Here are interesting figures that might startle many a reader. There are about 190 people who manage with significant ownership, a global wealth of over 40 trillion USD. For comparison, the current global GDP is about eighty trillion USD in nominal terms. Corporations that number less than 100 conduct over half of global trade. Less than 1000 corporations account for over sixty percent of global industrial outputs! In the finance sector, the concentration is even more ominous. This extremely lopsided global economic reality is the result of the neoliberalism of the past forty years! The primary mission of neoliberalism is not efficiency as claimed, but the concentration of wealth in the hands of extremely few global operators. These entrenched interests also run, directly or indirectly, the global political show!
Most importantly, in less than half a century, neoliberalism has managed to destroy a good portion of the world’s natural habitats and its non-renewable resources. Neoliberalism’s economic doctrines are based on the flawed assumptions of infinite growth on a finite planet and a phony money system that favors, by and large, only the gullibly loyal and the criminally connected. During the last forty years, the system leveraged the following policy tools (implemented all over) to cement its grip on humanity and the planet; privatization, liberalization, deregulation and austerity.
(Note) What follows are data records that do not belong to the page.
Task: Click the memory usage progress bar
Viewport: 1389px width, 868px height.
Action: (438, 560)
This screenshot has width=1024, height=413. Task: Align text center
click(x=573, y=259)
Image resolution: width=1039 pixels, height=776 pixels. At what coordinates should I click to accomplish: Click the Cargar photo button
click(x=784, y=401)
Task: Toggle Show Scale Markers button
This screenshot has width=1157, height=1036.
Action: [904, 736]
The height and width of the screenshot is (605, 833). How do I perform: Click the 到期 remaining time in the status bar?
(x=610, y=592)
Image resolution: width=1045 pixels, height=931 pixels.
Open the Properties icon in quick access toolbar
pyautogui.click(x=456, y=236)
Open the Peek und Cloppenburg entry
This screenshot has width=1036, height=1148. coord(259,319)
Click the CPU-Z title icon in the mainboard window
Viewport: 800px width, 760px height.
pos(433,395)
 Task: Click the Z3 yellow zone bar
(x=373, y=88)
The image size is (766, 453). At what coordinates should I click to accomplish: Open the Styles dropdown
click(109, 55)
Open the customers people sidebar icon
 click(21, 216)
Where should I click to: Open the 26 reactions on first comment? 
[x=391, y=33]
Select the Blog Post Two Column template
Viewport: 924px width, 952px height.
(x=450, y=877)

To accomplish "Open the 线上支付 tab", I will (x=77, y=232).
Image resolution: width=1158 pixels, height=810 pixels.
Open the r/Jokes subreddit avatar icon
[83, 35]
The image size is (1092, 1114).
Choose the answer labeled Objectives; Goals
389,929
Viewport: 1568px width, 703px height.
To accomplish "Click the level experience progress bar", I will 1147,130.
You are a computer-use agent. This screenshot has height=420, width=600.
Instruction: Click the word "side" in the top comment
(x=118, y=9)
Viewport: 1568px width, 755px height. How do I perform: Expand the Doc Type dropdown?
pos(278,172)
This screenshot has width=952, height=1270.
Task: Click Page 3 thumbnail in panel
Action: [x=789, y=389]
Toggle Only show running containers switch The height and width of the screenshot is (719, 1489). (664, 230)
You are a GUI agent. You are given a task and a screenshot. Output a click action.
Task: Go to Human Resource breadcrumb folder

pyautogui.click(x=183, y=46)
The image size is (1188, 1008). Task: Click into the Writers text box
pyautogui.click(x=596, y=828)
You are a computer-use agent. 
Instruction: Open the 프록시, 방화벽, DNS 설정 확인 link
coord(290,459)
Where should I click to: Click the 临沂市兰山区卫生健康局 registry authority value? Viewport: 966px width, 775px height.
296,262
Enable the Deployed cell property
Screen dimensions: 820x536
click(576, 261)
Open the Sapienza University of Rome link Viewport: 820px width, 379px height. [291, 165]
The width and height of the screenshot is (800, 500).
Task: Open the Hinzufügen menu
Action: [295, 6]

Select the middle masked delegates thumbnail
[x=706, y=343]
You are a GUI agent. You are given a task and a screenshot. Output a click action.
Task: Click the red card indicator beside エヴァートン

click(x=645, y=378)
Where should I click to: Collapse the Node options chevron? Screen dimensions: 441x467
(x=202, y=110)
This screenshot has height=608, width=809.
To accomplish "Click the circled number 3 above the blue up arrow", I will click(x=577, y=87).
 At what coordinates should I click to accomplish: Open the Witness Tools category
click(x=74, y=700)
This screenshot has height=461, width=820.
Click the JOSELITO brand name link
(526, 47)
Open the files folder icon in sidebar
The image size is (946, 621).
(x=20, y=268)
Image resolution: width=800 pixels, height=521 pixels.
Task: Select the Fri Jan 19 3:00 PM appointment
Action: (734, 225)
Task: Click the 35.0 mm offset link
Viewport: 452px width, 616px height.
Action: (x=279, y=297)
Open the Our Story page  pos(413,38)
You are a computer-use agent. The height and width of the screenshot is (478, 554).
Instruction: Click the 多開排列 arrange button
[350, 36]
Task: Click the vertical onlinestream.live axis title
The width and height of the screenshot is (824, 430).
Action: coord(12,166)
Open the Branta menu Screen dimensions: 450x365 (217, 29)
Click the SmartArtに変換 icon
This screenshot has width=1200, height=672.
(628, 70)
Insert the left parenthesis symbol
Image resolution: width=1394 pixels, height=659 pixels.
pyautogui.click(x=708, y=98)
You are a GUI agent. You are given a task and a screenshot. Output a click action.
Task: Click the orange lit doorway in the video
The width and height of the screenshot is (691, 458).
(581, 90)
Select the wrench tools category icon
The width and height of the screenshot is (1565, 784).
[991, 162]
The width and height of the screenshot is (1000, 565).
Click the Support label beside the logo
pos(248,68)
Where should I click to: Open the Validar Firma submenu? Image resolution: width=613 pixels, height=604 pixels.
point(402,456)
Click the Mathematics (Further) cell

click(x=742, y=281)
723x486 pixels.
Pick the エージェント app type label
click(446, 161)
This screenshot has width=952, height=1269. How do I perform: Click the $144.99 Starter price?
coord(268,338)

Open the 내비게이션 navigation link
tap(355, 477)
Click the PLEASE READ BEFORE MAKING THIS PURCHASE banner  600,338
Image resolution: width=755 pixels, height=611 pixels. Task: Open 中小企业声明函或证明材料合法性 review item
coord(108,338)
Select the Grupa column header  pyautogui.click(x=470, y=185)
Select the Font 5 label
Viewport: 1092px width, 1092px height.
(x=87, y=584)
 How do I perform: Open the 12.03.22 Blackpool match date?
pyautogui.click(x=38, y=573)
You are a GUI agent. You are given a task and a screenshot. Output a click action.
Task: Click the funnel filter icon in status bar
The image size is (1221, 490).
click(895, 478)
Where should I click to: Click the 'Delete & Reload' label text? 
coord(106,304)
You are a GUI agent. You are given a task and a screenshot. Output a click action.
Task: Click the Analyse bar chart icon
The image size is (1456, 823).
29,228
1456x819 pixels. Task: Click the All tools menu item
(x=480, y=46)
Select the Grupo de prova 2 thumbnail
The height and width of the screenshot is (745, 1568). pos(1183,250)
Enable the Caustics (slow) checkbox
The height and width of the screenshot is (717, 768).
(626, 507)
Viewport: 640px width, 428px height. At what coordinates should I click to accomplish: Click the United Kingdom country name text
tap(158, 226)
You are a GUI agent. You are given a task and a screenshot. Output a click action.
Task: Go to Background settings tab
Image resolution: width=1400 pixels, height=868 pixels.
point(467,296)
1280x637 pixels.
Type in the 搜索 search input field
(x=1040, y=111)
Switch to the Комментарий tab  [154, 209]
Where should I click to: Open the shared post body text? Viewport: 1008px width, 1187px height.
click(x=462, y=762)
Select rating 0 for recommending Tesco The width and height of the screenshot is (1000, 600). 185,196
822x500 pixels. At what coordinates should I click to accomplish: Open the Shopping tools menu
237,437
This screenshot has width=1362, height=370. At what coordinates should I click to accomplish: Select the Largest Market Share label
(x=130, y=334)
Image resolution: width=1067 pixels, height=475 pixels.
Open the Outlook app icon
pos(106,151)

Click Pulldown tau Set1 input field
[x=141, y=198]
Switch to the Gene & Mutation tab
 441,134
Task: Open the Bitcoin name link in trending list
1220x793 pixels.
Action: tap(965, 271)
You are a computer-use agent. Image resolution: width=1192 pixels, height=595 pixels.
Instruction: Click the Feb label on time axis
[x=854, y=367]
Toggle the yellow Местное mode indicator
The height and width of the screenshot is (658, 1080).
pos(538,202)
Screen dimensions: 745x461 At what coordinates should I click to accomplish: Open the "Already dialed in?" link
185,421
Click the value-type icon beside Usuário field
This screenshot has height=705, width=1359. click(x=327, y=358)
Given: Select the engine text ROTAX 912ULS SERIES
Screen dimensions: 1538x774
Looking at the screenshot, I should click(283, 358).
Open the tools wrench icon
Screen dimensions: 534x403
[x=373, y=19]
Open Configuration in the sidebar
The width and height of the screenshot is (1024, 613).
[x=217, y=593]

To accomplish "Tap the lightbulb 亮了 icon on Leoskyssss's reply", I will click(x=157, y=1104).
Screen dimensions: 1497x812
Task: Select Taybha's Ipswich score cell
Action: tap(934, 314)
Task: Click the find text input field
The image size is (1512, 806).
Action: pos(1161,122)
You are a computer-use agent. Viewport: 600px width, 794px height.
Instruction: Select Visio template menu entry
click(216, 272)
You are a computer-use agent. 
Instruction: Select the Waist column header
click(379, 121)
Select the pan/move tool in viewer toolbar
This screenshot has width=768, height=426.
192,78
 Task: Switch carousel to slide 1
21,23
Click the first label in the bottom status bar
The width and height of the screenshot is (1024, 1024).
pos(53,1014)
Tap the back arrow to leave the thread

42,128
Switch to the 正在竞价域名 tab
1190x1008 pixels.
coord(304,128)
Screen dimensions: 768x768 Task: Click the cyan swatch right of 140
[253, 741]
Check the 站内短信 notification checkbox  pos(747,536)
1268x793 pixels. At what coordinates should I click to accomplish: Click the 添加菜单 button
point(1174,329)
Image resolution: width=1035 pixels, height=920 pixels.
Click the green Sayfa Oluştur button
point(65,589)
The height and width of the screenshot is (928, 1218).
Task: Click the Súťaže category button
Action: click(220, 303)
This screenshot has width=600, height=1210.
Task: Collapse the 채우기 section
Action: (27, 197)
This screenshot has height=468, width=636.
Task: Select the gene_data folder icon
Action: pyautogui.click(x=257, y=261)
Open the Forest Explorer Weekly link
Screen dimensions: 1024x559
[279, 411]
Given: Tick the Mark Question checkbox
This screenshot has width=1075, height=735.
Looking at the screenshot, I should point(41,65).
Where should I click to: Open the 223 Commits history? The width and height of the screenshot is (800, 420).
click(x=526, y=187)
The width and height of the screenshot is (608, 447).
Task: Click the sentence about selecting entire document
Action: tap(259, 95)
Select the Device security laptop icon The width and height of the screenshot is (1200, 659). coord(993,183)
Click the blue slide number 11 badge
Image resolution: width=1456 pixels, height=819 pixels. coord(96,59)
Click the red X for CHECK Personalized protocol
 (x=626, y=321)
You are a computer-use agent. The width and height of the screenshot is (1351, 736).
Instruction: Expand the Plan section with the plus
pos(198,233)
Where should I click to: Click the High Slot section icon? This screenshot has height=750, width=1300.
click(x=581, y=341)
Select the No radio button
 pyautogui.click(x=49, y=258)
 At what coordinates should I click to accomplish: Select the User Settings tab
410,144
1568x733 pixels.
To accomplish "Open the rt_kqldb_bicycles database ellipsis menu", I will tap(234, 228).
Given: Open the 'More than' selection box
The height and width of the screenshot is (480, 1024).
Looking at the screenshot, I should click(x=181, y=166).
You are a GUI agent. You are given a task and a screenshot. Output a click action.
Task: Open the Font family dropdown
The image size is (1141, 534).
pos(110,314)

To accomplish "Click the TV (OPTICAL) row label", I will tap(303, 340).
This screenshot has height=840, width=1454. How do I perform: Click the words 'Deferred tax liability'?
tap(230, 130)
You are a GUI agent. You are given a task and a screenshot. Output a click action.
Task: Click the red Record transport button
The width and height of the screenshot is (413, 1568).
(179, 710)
Today we will only look at the privatization scheme, which is one of the corner stones of the system. Privatization is a scheme that is determined to diminish collective ownership to allow private capital to take charge of management as well as ownership of large-scale state operations. The ideology of private capital doesn’t give much consideration to the interests/desires of the large majority of the world’s population or the natural environment!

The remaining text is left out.